> [Yapılacak alıştırmalar]
1. Kaynak metne göre yazarın haberini yazdığı ilk cinayet hangi semtte işlenmişti?
2. Kaynak metinde anlatıcı ilk haberinde kurban için neden "güzel kız" benzetmesini kullanamamıştı? Metnin verdiği gerekçeyle açıklayın.
3. Kaynak metnin "Sıfatları tartışmadan kabulleneceğiz!" sözlerinden "işlenmiş cinayet haberiydi..." sözlerine kadar uzanan kısmını harfi harfine aktarın.

> [Kaynak metin]
______
Sıfatları tartışmadan kabulleneceğiz! Polis - Adliye muhabirliği ile mesleğe başladığım için belli benzetmeleri ezberlemiştim... Ve aslında haberi de benzettiğimizin farkında olmama rağmen muhabirliğin ilk adımlarında gücüm inandığım doğruyu yazmama yetmemişti!.. Nerede olursa olsun, nasıl olursa olsun, yazımızı okuyan ve düzelten daha da önemlisi güzelten şeflerimiz mutlaka aynı eki yapardı... Bir kız cinayete mi kurban gitti “mutlaka genç vegüzel kızdır.” İlk tecrübem ve yazdığım Sarıyer Maden semtinde işlenmiş cinayet haberiydi...
Kızcağızın vesikalık bir resmini zor bulmuştum... Yazıyı yazarken ara sıra baktığım vesikalık resimden güzel kız benzetmesine ulaşamamıştım!Aklıma güzel olduğu gelmemişti! Acemilik işte! Ama öğrenmiştim... İlk ek son bellek gibi oluyordu... Cinayete kurban giden kızların hemen hepsi genç ve güzel kızdır! Bir kaç yazı sonrasında bu sıfatta zenginleşme ve genişleme oluyordu! Sıfatın etki alanı semte yayılıyordu!.. Maden güzeli...Hâlâ düşünürüm... Gerçekten kız güzel miydi?
Medyanın hemen hemen hepsi onu aynı cümle ile günlerce haftalarca yazdı... Maden bulmuş gibi... Yaz yaz bitmedi! Cinayet kurbanı maden güzeli... Sağlığında sıradan bir kızdı... Ölünce  güzelleşti! Şimdilerde baş dönmesi gibi haber hızı ben de bulantı yapıyor! Şike... Şike... Gözaltı... Tutuklama... Cezaevine konma! Gözümün önünden gitmeyen bir tablo var! Sanki haberi hücrelerine ayırmışlar ve patlamış mısır külahında doldurup sunuyorlar... Tek tek bakmana gerek yok... Avuçla al, at ağzına... Yağı tuzu yerinde! Arada patlamamış bir mısır gelir ve dişini kırarsan, senin şanssızlığın!.. Bir cinayeti bir ay yazmaya alışmış biri için ne hızlı bir dönem!.. İki saniyede yenilenen haberler! Şimdi ifadeye çağrıldı... Emniyetin kapısından çıktı, arabanın koltuğuna, pardon arka koltuğunu oturdu... Savcılığa geldi... Gözaltına alındı... İfadesini verdi...Tutuklandı... İtiraf etti...Ben de itiraf etmek istiyorum...
______
> [Veri bölümü]
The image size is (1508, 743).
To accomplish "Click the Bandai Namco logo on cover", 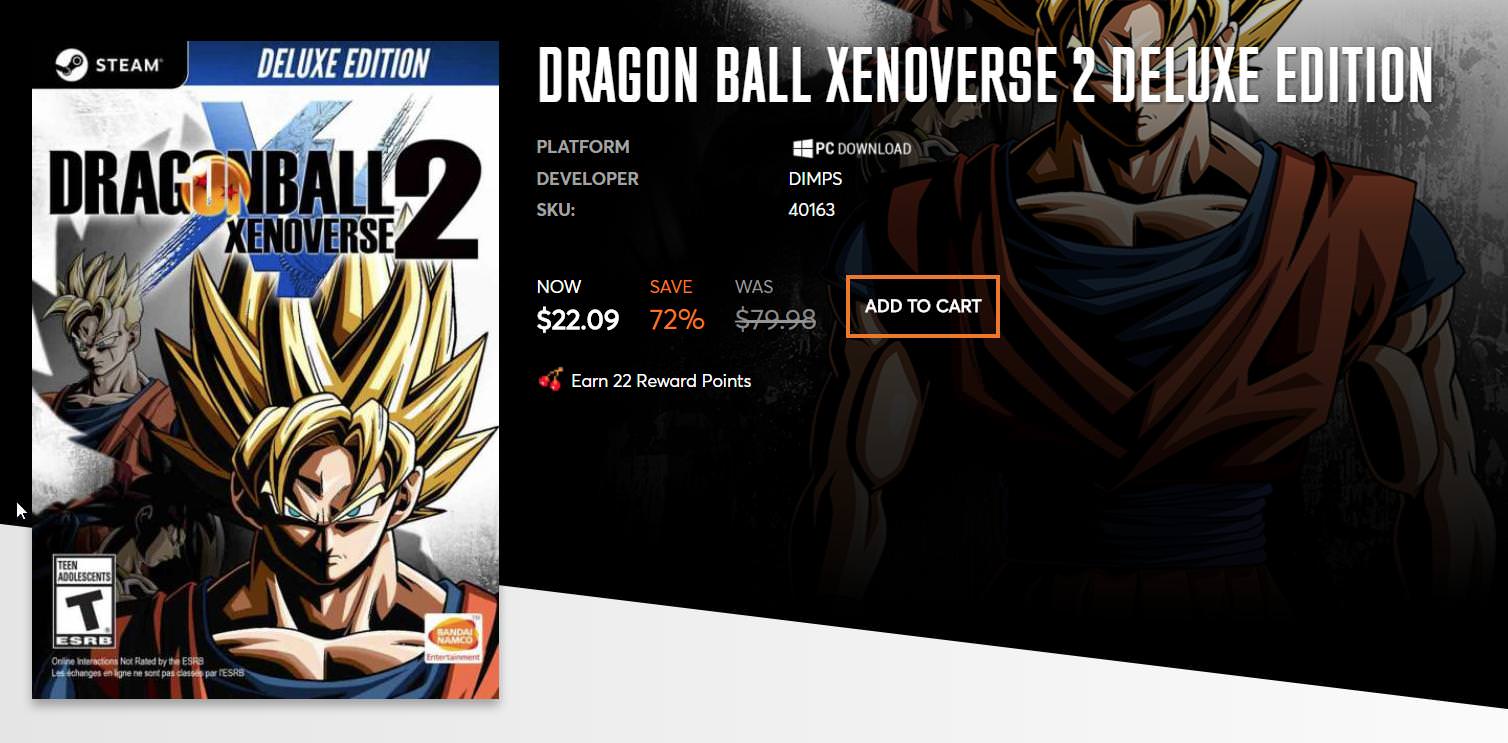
______
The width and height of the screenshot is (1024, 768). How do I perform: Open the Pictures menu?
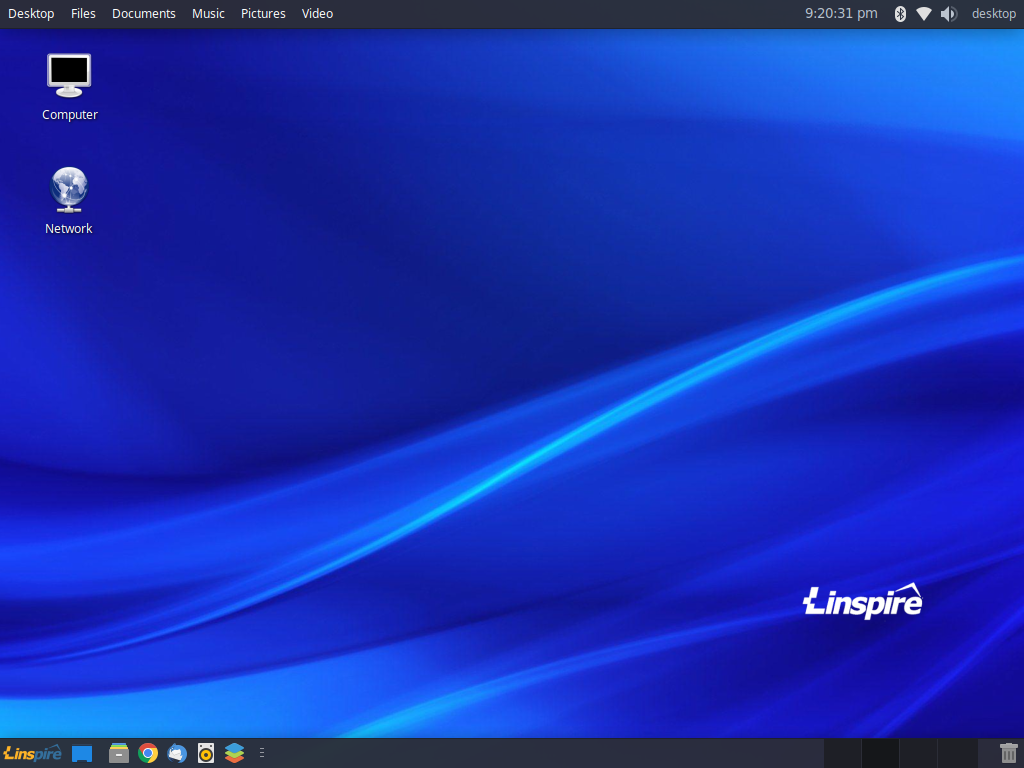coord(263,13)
______
> [Görevlere göre yanıtlar]
1. Sarıyer'in Maden semtinde.

2. Anlatıcı yazıyı yazarken ara sıra kızın vesikalık resmine bakmış, ama bu resimden güzel kız benzetmesine ulaşamamış. Kızın güzel olduğu aklına gelmemiş. Metin bunu acemiliğe bağlar.

3.
Sıfatları tartışmadan kabulleneceğiz! Polis - Adliye muhabirliği ile mesleğe başladığım için belli benzetmeleri ezberlemiştim... Ve aslında haberi de benzettiğimizin farkında olmama rağmen muhabirliğin ilk adımlarında gücüm inandığım doğruyu yazmama yetmemişti!.. Nerede olursa olsun, nasıl olursa olsun, yazımızı okuyan ve düzelten daha da önemlisi güzelten şeflerimiz mutlaka aynı eki yapardı... Bir kız cinayete mi kurban gitti “mutlaka genç vegüzel kızdır.” İlk tecrübem ve yazdığım Sarıyer Maden semtinde işlenmiş cinayet haberiydi...